Data for processing

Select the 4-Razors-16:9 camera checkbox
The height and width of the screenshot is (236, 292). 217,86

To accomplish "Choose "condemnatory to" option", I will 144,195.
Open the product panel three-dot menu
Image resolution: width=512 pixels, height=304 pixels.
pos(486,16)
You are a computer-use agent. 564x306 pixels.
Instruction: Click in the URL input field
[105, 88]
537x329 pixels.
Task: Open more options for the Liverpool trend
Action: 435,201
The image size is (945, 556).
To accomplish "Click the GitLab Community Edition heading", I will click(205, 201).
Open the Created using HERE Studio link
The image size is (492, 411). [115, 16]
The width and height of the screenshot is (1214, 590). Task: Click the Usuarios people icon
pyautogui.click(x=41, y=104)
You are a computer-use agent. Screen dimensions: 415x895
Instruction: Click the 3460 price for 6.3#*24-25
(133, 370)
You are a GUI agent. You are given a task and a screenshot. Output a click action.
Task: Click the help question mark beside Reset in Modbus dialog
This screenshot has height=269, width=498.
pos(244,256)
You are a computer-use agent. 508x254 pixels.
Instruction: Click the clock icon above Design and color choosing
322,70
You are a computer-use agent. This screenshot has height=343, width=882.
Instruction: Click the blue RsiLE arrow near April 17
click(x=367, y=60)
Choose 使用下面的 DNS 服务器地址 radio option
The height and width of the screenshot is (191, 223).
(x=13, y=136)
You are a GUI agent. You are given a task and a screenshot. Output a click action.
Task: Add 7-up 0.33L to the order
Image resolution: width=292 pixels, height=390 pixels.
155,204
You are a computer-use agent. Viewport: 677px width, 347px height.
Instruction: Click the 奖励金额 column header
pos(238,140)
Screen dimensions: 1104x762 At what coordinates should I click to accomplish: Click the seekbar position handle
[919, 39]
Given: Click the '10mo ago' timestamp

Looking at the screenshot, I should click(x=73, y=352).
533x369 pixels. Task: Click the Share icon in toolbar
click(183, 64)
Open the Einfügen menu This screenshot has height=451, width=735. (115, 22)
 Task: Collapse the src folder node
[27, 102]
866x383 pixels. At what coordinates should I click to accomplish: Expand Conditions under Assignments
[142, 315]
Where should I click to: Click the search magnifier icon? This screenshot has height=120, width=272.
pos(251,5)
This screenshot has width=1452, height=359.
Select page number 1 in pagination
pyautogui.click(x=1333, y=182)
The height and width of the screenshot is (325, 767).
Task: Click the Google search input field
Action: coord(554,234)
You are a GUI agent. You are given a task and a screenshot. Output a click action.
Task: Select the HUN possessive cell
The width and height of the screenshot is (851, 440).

Instructions for the task
An exact transcription of the lines from the start of the listing through the line bearing "You are a computer-use agent. 508x254 pixels." is the whole answer.

Result
Select the 4-Razors-16:9 camera checkbox
The height and width of the screenshot is (236, 292). 217,86

To accomplish "Choose "condemnatory to" option", I will 144,195.
Open the product panel three-dot menu
Image resolution: width=512 pixels, height=304 pixels.
pos(486,16)
You are a computer-use agent. 564x306 pixels.
Instruction: Click in the URL input field
[105, 88]
537x329 pixels.
Task: Open more options for the Liverpool trend
Action: 435,201
The image size is (945, 556).
To accomplish "Click the GitLab Community Edition heading", I will click(205, 201).
Open the Created using HERE Studio link
The image size is (492, 411). [115, 16]
The width and height of the screenshot is (1214, 590). Task: Click the Usuarios people icon
pyautogui.click(x=41, y=104)
You are a computer-use agent. Screen dimensions: 415x895
Instruction: Click the 3460 price for 6.3#*24-25
(133, 370)
You are a GUI agent. You are given a task and a screenshot. Output a click action.
Task: Click the help question mark beside Reset in Modbus dialog
This screenshot has height=269, width=498.
pos(244,256)
You are a computer-use agent. 508x254 pixels.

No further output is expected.